● Work instruction:
A word-for-word copy of the listing that follows is required.
======
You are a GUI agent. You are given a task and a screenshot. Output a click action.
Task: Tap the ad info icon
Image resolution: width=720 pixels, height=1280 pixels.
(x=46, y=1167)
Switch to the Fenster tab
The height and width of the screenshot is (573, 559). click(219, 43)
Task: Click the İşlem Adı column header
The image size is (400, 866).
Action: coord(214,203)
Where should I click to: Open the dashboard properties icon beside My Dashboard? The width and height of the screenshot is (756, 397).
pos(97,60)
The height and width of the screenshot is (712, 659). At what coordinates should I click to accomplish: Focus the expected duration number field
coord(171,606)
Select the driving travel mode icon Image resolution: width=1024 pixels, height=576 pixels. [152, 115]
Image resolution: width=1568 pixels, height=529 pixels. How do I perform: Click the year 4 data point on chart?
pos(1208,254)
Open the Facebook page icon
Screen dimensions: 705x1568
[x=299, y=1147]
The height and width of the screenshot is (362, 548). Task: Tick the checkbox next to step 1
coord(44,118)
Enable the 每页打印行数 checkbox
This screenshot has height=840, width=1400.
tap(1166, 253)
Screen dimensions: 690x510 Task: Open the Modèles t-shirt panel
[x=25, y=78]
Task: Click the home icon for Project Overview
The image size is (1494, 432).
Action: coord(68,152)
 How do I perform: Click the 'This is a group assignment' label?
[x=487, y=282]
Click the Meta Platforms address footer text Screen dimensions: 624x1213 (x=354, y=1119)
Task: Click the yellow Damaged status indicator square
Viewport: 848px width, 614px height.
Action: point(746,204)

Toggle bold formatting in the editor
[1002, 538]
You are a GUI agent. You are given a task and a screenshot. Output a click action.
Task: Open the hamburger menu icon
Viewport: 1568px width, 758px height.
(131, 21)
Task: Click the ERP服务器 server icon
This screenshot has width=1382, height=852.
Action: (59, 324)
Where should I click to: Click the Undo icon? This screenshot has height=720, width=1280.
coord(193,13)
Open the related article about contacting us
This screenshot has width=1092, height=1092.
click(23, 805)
======
● Result for this task:
You are a GUI agent. You are given a task and a screenshot. Output a click action.
Task: Tap the ad info icon
Image resolution: width=720 pixels, height=1280 pixels.
(x=46, y=1167)
Switch to the Fenster tab
The height and width of the screenshot is (573, 559). click(219, 43)
Task: Click the İşlem Adı column header
The image size is (400, 866).
Action: coord(214,203)
Where should I click to: Open the dashboard properties icon beside My Dashboard? The width and height of the screenshot is (756, 397).
pos(97,60)
The height and width of the screenshot is (712, 659). At what coordinates should I click to accomplish: Focus the expected duration number field
coord(171,606)
Select the driving travel mode icon Image resolution: width=1024 pixels, height=576 pixels. [152, 115]
Image resolution: width=1568 pixels, height=529 pixels. How do I perform: Click the year 4 data point on chart?
pos(1208,254)
Open the Facebook page icon
Screen dimensions: 705x1568
[x=299, y=1147]
The height and width of the screenshot is (362, 548). Task: Tick the checkbox next to step 1
coord(44,118)
Enable the 每页打印行数 checkbox
This screenshot has height=840, width=1400.
tap(1166, 253)
Screen dimensions: 690x510 Task: Open the Modèles t-shirt panel
[x=25, y=78]
Task: Click the home icon for Project Overview
The image size is (1494, 432).
Action: coord(68,152)
 How do I perform: Click the 'This is a group assignment' label?
[x=487, y=282]
Click the Meta Platforms address footer text Screen dimensions: 624x1213 (x=354, y=1119)
Task: Click the yellow Damaged status indicator square
Viewport: 848px width, 614px height.
Action: point(746,204)

Toggle bold formatting in the editor
[1002, 538]
You are a GUI agent. You are given a task and a screenshot. Output a click action.
Task: Open the hamburger menu icon
Viewport: 1568px width, 758px height.
(131, 21)
Task: Click the ERP服务器 server icon
This screenshot has width=1382, height=852.
Action: (59, 324)
Where should I click to: Click the Undo icon? This screenshot has height=720, width=1280.
coord(193,13)
Open the related article about contacting us
This screenshot has width=1092, height=1092.
click(23, 805)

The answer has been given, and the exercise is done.